MSH's Stephens is top-paid state employee
List does not include university employees
Monday, December 20, 2010 10:00 AM
Peggy Stephens, superintendent and medical director of the Madison State Hospital, is the highest paid non-university state employee in Indiana.
Among the best paid
Here is a sampling of salaries for significant state posts in 2010:
$243,500: Top-paid employee is Peggy Stephens - Madison State Hospital superintendent
$155,000: Top-paid non-doctor is Teresa Lubbers - Commission for Higher Education chief
$153,800: Highest-paid state employee in legislative branch is Jeff Papa - Senate chief of staff and chief legal counsel
$151,300: Salary for state's five Supreme Court justices
$150,000: Highest-paid agency head is Mitch Roob - head of the Indiana Economic Development Corp.

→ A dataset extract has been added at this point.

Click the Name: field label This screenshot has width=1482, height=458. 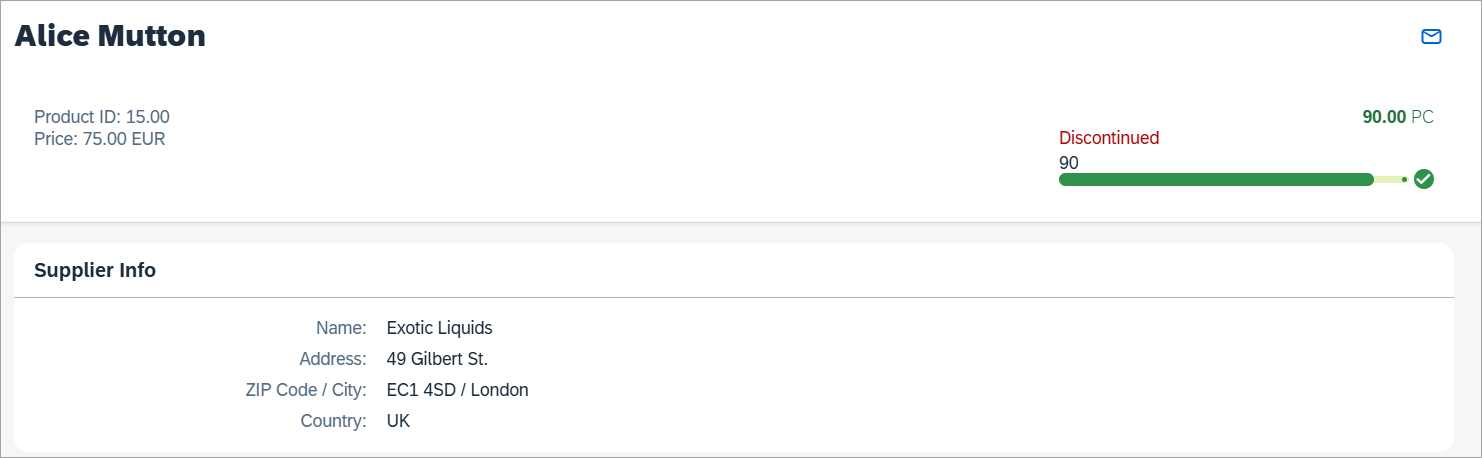[342, 328]
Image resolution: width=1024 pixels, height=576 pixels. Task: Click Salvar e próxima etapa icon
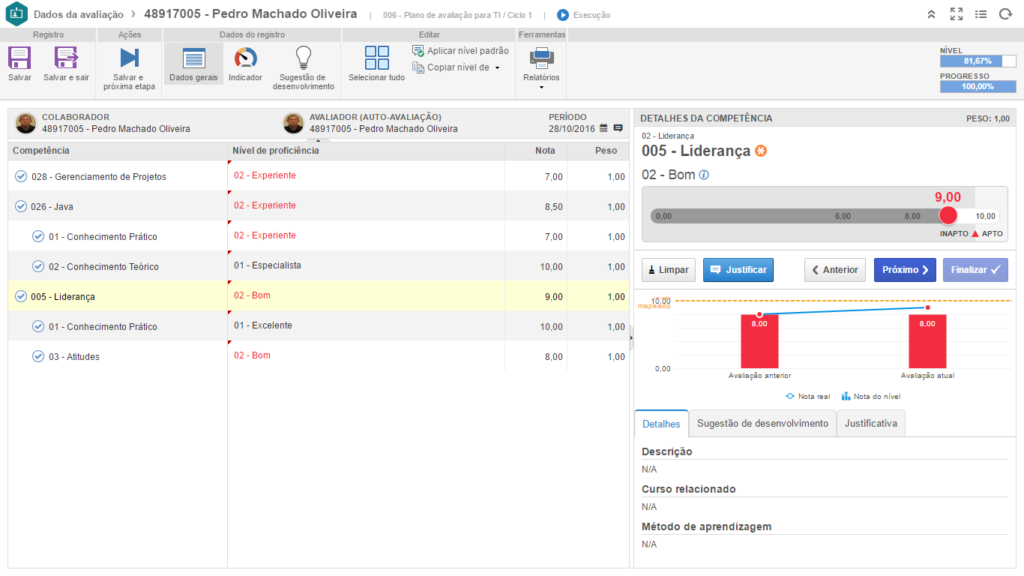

$147,100: Salary for state's 15 Court of Appeals judges
$130,600: Pay for Indiana State Police Superintendent Paul Whitesell
$126,000: Annual salary for head of Indiana Office of Budget and Management Chris Ruhl
$95,000: Gov. Mitch Daniels' salary
Source: State auditor
Stephens is paid $243,000 for both jobs.
Some of the highest paid state employees in Indiana are earning those top wages after having combined several jobs into one, an analysis by the Fort Wayne Journal Gazette shows.
Stephens, a former Harvard University faculty member is responsible for the care of more than 150 patients and supervises a dozen doctors. She was among several physicians at various state hospitals near the top of the salary list.
"Indiana is paying more competitively because the state has struggled to get competent specialists in the state hospital system," Stephens said. "I actually save the state money because they don't have to pay two salaries and benefits."
Jeff Papa, the Indiana Senate's chief of staff, earns about $153,000, the highest salary in the legislative branch and among the top 20 of all state employees.
Papa's boss, Senate President Pro Tem David Long, R-Fort Wayne, said Papa's position is actually several jobs in one and includes being chief legal counsel for the chamber and managing day-to-day staffing.
"I think we get a lot more bang for the buck with him," Long said. "On the surface, it looks high, but it is basically saving taxpayer dollars compared to the old system."
The Journal Gazette said its analysis did not include public university employees because their salaries are not paid solely with state funds.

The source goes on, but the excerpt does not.